== DATA LISTING ==

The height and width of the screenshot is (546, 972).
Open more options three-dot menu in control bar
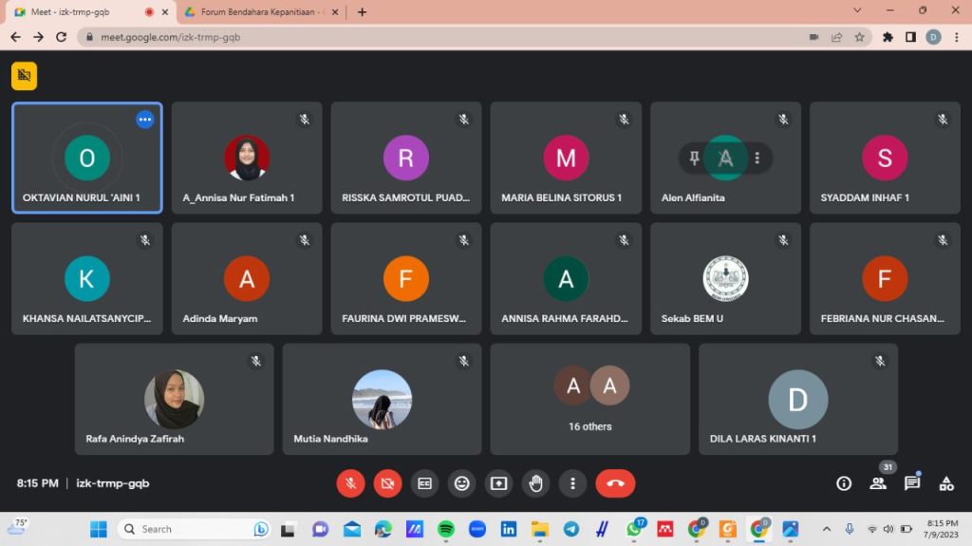coord(572,483)
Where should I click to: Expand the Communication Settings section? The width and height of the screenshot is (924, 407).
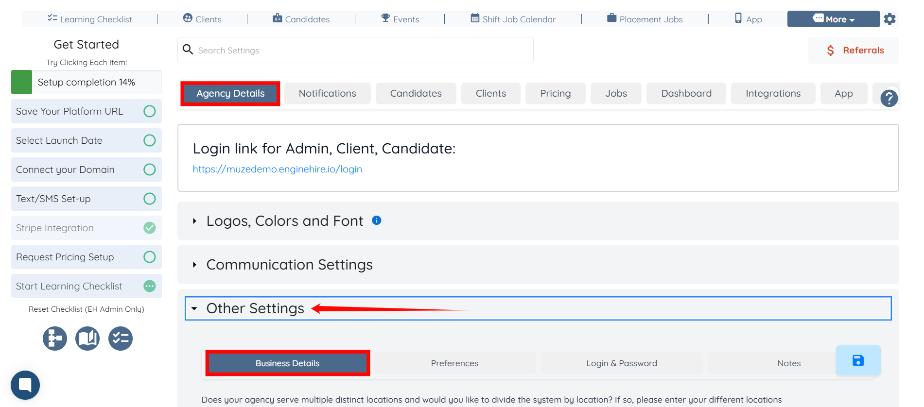point(289,265)
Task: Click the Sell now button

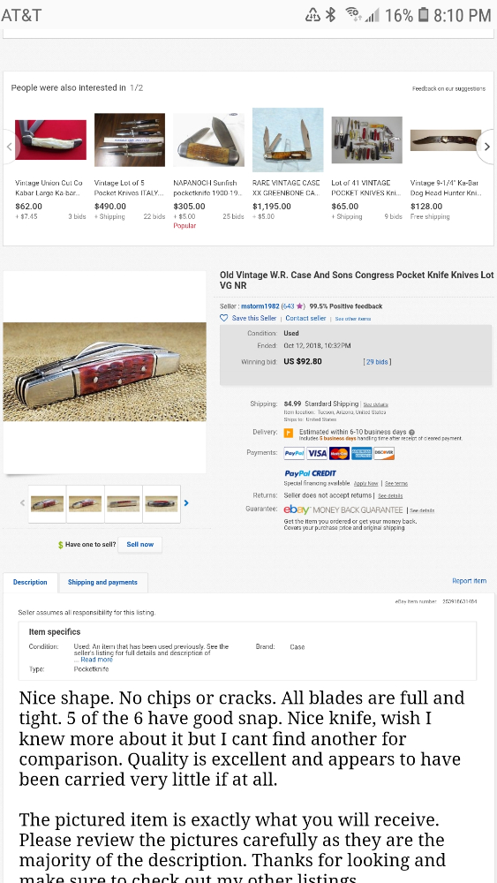Action: (140, 545)
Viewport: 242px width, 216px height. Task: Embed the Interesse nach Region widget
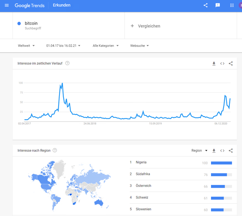[222, 151]
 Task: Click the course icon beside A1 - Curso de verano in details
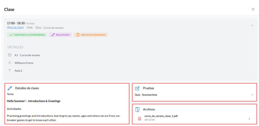tap(10, 55)
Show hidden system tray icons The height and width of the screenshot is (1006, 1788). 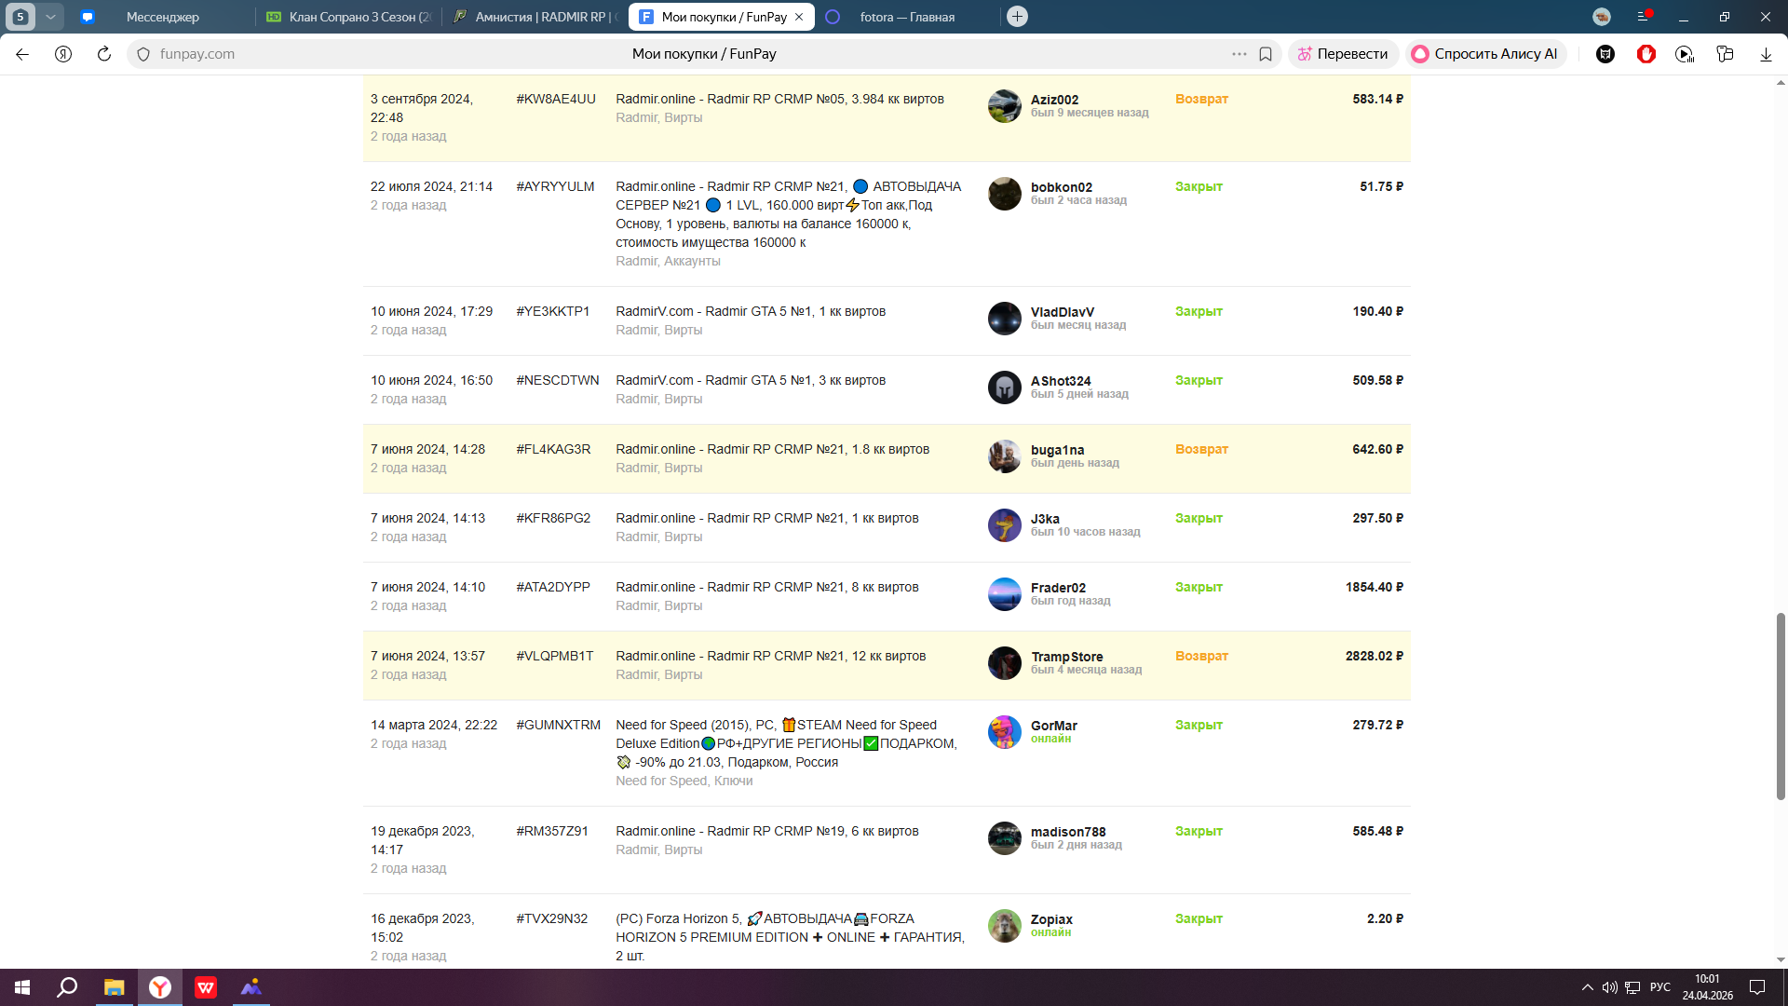[x=1587, y=987]
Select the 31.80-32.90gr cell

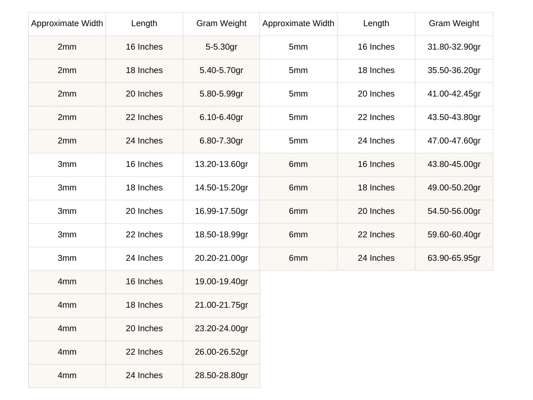[454, 47]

===

EXERCISE BRIEF |
Extract every line of the items above that contains the string "Task", matching case exactly.

FINAL RESULT |
Task: Click the Sell now button
Viewport: 242px width, 216px height. Task: Embed the Interesse nach Region widget
 Task: Click the course icon beside A1 - Curso de verano in details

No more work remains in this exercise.